(Collected data entries)
◆ ◆ ◆ ◆

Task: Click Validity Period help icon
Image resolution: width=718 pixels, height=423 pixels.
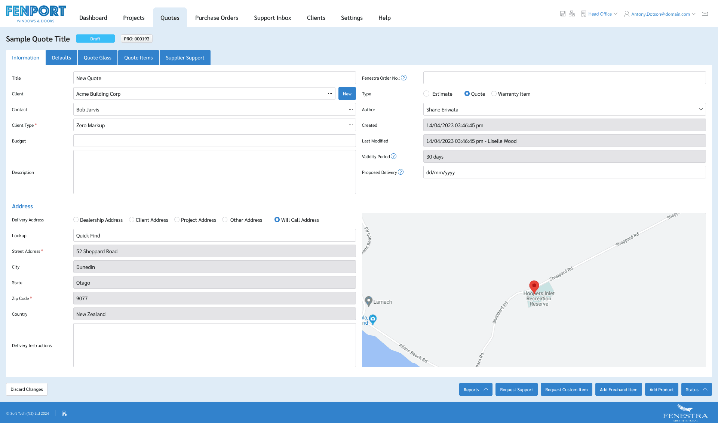Action: click(x=394, y=156)
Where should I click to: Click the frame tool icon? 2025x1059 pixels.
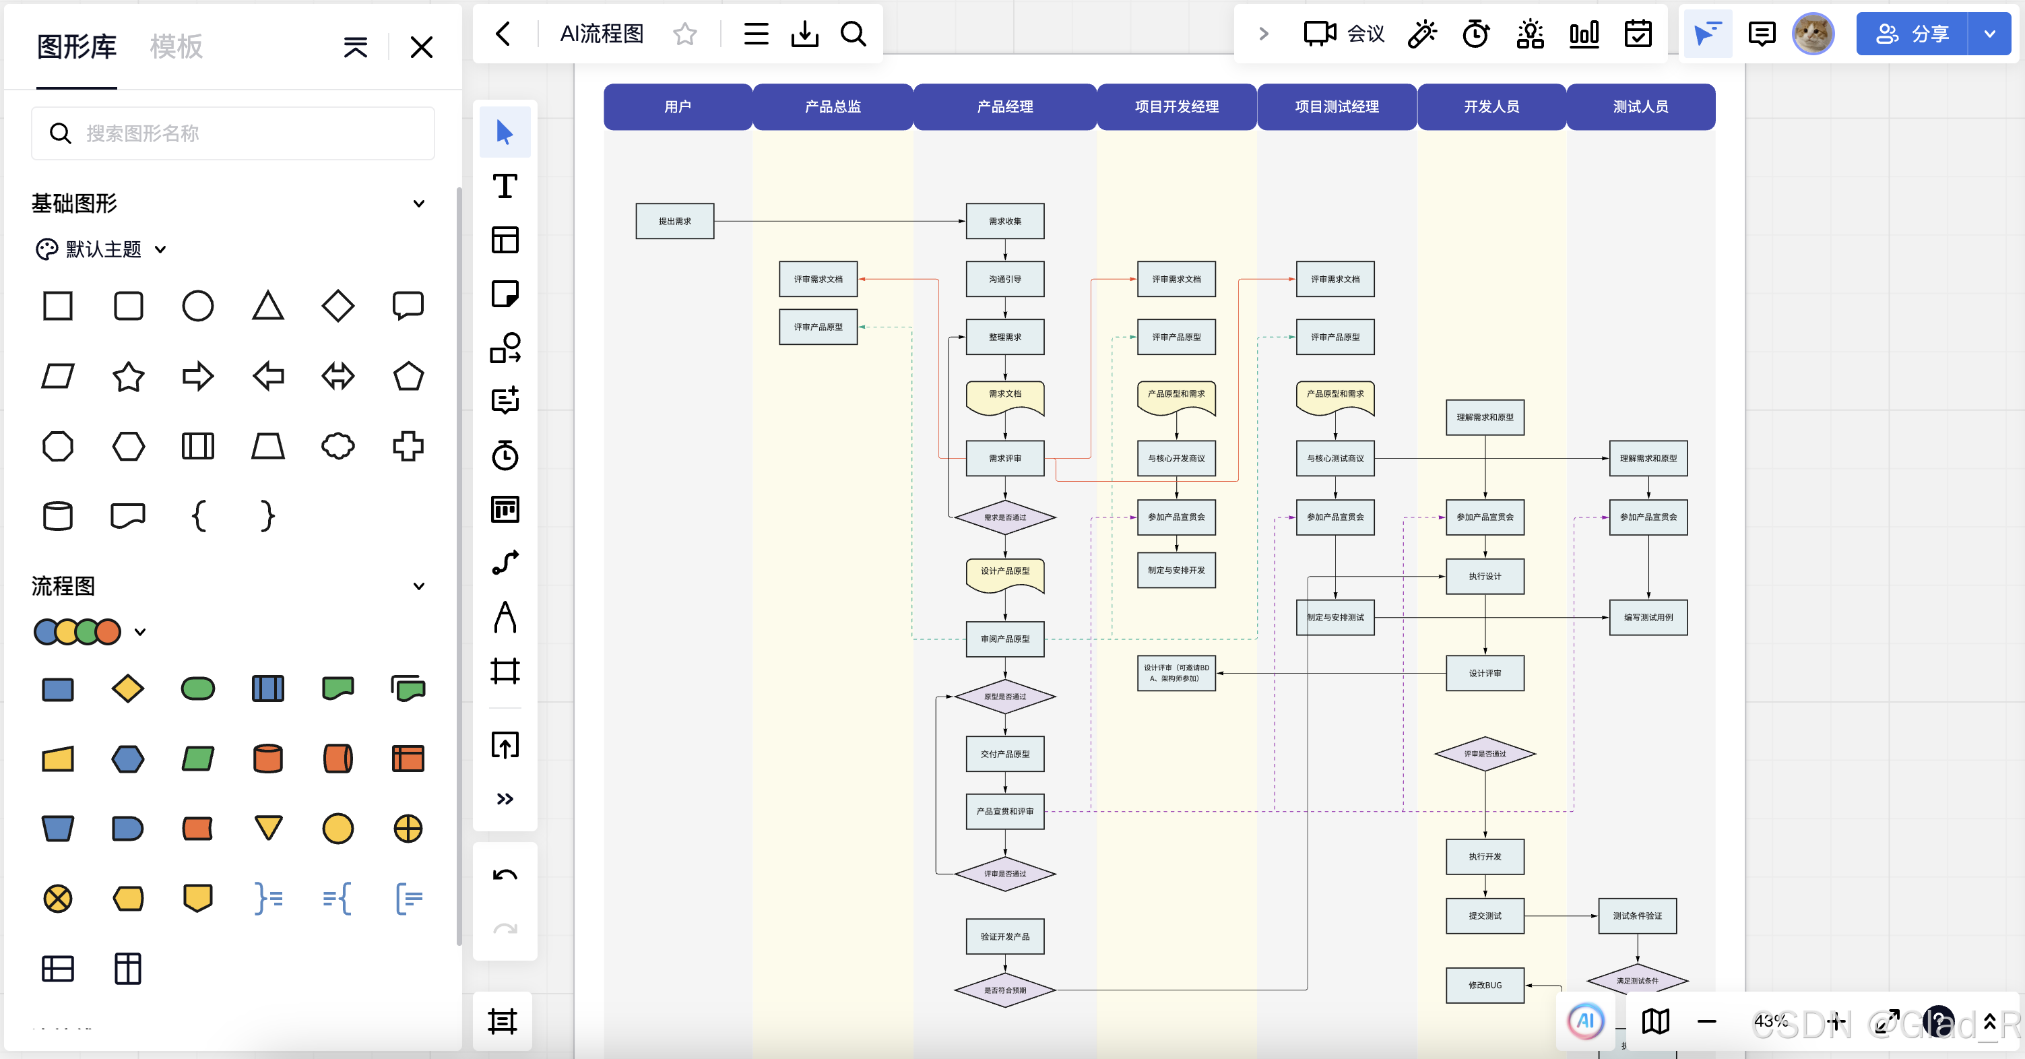pyautogui.click(x=505, y=671)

◆ ◆ ◆ ◆

§ INSTRUCTIONS TO FOLLOW
Copy out every line of the data exactly, leaving the images behind.

§ EXPECTED ANSWER
Task: Click Validity Period help icon
Image resolution: width=718 pixels, height=423 pixels.
Action: click(x=394, y=156)
Where should I click to: Click the frame tool icon? 2025x1059 pixels.
pyautogui.click(x=505, y=671)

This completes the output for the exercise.